Adults need 7 to 7.5 hours of sleep per night consistently to maintain normal energy levels, muscle tone and immune function. When you stay up late night after night for any reason (whether to finish work left undone at the office or to wind down by watching late night TV), your body undergoes metabolic and hormonal changes.
Chronic sleep deprivation slows your metabolism so you feel less energetic and you store fat instead of burning it. It limits secretion of human growth hormone which keeps muscles toned. It blunts immune function rendering you more susceptible to colds, flu, infectious disease and inflammatory disease.A new study by sleep specialists and endocrinologists at the University of Chicago published in the October 5, 2010 issue of the Annals of Internal Medicine adds to our understanding of how chronic sleep deprivation causes fat gain and muscle atrophy. These researchers followed 10 overweight adults (with a mean age of 41) years on a calorie restricted for two weeks at a hospital. Half the group was permitted to sleep 8 hours per night and the other half just 5.5 hours per night. The sleep deprived group lost 55% less fat and lost 60% more lean muscle mass than the group that slept well.

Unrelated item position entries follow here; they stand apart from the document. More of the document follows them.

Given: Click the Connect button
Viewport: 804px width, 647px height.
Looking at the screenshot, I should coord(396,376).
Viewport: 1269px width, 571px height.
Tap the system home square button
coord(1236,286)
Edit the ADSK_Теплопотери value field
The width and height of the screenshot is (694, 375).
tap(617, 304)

The endocrinologists ascertained that the sleep deprived group experienced an increase in the levels of the hormone ghrelin (which is supposed to make people hungry when they haven’t eaten for a while) and a decrease in the hormone leptin (which puts the brakes on appetite after people have eaten sufficient food). Too much ghrelin makes and too little leptin leads to strong appetite even when your calorie needs have been met. Sleep deprived people crave foods packed with refined sugar and bad fats - partly to rev up their slowed metabolism and increase energy and partly because their metabolic hormones are out of whack.

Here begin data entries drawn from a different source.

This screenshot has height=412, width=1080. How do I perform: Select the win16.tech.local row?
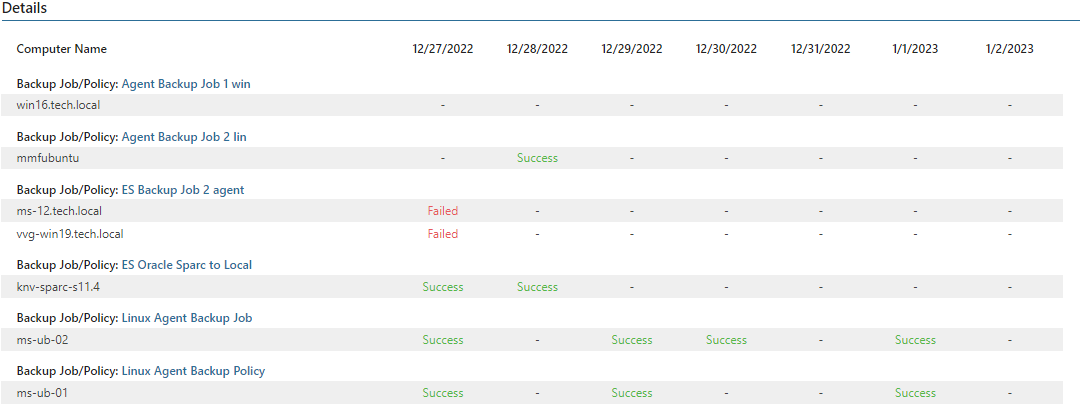537,105
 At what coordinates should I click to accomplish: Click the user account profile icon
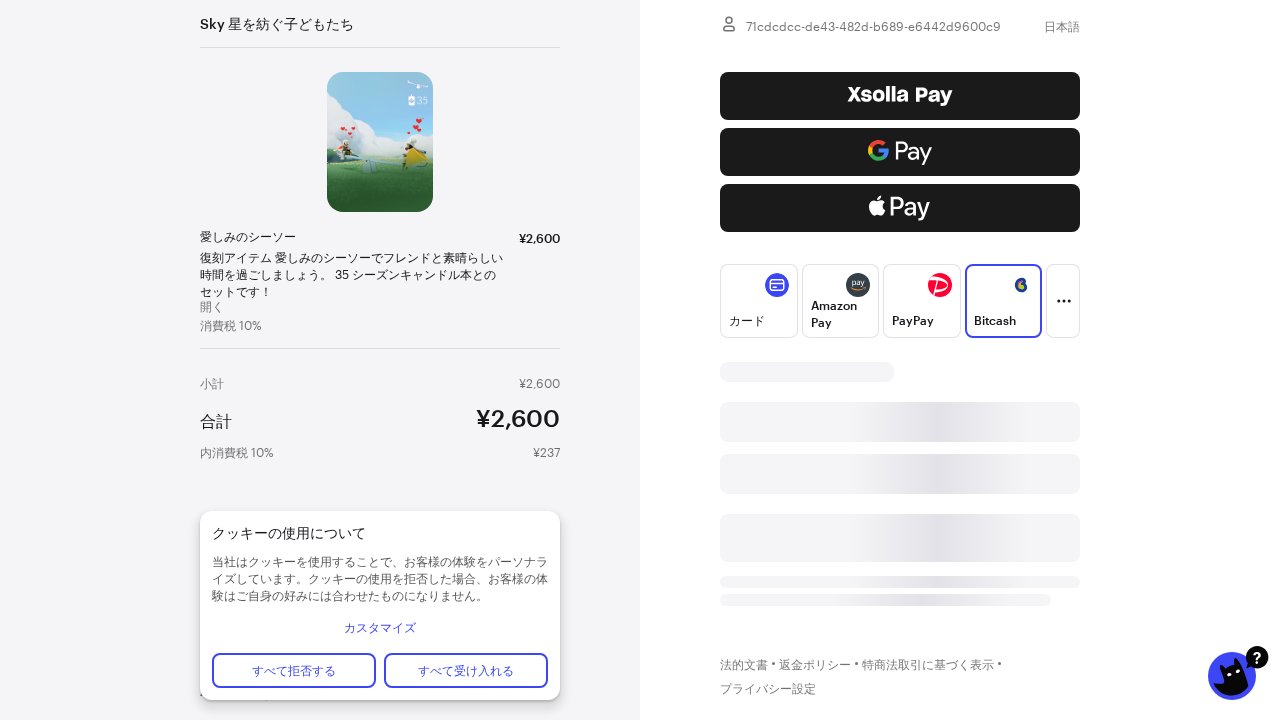(x=729, y=24)
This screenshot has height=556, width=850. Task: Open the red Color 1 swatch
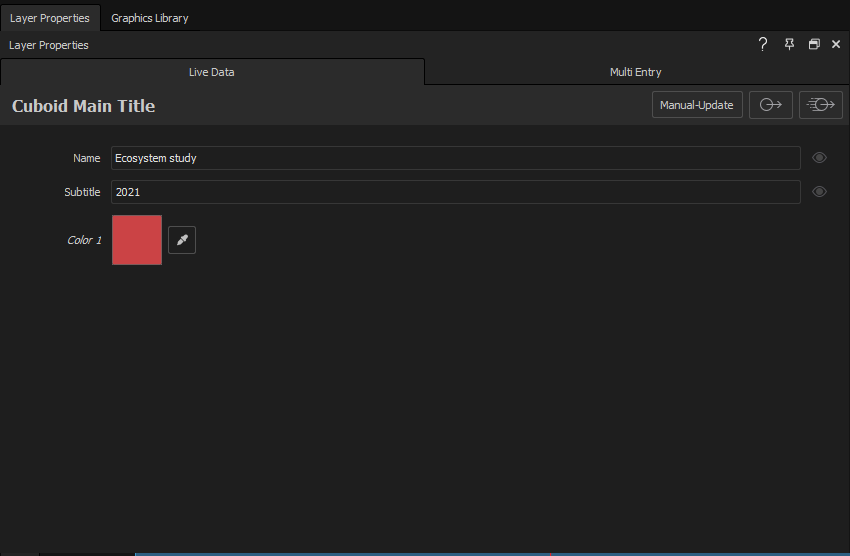point(137,240)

Too much consumption of refined sugar, partially hydrogenated fat and transfat leads to clogged arteries, diabetes, heart disease and stroke. We now know that staying healthy and avoiding these terrible conditions is not just a matter of what you eat and how frequently you exercise but how much you sleep each night on a consistent basis. Do yourself a favor. Leave the unfinished work for the next work day instead of burning the midnight oil; and skip the lousy late night talk shows and infomercials.